§ Requirement: From the first line to the last, give the data again exactly.

§ Data to use:
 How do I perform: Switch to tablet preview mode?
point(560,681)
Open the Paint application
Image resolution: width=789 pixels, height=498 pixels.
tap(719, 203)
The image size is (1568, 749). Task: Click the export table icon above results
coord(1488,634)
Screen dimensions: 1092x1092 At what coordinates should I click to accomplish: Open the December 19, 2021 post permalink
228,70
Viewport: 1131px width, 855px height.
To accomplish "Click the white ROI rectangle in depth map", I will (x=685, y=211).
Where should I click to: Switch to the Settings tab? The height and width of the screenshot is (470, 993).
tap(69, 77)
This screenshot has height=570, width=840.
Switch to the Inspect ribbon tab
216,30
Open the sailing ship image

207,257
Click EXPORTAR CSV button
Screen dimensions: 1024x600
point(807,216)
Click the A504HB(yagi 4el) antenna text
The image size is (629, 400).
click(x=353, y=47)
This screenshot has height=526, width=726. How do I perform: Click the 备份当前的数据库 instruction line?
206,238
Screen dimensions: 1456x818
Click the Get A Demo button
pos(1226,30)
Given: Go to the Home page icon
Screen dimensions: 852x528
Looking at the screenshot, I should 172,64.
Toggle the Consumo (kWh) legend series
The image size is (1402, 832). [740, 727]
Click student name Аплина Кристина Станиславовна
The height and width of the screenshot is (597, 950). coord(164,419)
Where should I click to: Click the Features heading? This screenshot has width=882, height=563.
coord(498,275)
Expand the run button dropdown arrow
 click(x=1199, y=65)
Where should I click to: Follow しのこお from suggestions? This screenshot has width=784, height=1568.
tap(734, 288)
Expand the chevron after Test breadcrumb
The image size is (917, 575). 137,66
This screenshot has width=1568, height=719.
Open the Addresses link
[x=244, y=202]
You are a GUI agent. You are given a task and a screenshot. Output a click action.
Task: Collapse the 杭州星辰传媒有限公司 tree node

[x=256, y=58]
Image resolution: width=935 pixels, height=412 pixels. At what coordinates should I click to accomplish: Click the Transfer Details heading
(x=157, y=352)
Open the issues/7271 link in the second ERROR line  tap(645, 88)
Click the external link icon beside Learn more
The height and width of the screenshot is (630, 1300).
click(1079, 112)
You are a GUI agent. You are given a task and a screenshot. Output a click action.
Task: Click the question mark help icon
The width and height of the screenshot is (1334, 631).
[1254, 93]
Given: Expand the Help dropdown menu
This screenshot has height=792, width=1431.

§ Response to the task:
 How do I perform: Switch to tablet preview mode?
point(560,681)
Open the Paint application
Image resolution: width=789 pixels, height=498 pixels.
tap(719, 203)
The image size is (1568, 749). Task: Click the export table icon above results
coord(1488,634)
Screen dimensions: 1092x1092 At what coordinates should I click to accomplish: Open the December 19, 2021 post permalink
228,70
Viewport: 1131px width, 855px height.
To accomplish "Click the white ROI rectangle in depth map", I will (x=685, y=211).
Where should I click to: Switch to the Settings tab? The height and width of the screenshot is (470, 993).
tap(69, 77)
This screenshot has height=570, width=840.
Switch to the Inspect ribbon tab
216,30
Open the sailing ship image

207,257
Click EXPORTAR CSV button
Screen dimensions: 1024x600
point(807,216)
Click the A504HB(yagi 4el) antenna text
The image size is (629, 400).
click(x=353, y=47)
This screenshot has height=526, width=726. How do I perform: Click the 备份当前的数据库 instruction line?
206,238
Screen dimensions: 1456x818
Click the Get A Demo button
pos(1226,30)
Given: Go to the Home page icon
Screen dimensions: 852x528
Looking at the screenshot, I should 172,64.
Toggle the Consumo (kWh) legend series
The image size is (1402, 832). [740, 727]
Click student name Аплина Кристина Станиславовна
The height and width of the screenshot is (597, 950). coord(164,419)
Where should I click to: Click the Features heading? This screenshot has width=882, height=563.
coord(498,275)
Expand the run button dropdown arrow
 click(x=1199, y=65)
Where should I click to: Follow しのこお from suggestions? This screenshot has width=784, height=1568.
tap(734, 288)
Expand the chevron after Test breadcrumb
The image size is (917, 575). 137,66
This screenshot has width=1568, height=719.
Open the Addresses link
[x=244, y=202]
You are a GUI agent. You are given a task and a screenshot. Output a click action.
Task: Collapse the 杭州星辰传媒有限公司 tree node

[x=256, y=58]
Image resolution: width=935 pixels, height=412 pixels. At what coordinates should I click to accomplish: Click the Transfer Details heading
(x=157, y=352)
Open the issues/7271 link in the second ERROR line  tap(645, 88)
Click the external link icon beside Learn more
The height and width of the screenshot is (630, 1300).
click(1079, 112)
You are a GUI agent. You are given a task and a screenshot. Output a click action.
Task: Click the question mark help icon
The width and height of the screenshot is (1334, 631).
[1254, 93]
Given: Expand the Help dropdown menu
This screenshot has height=792, width=1431.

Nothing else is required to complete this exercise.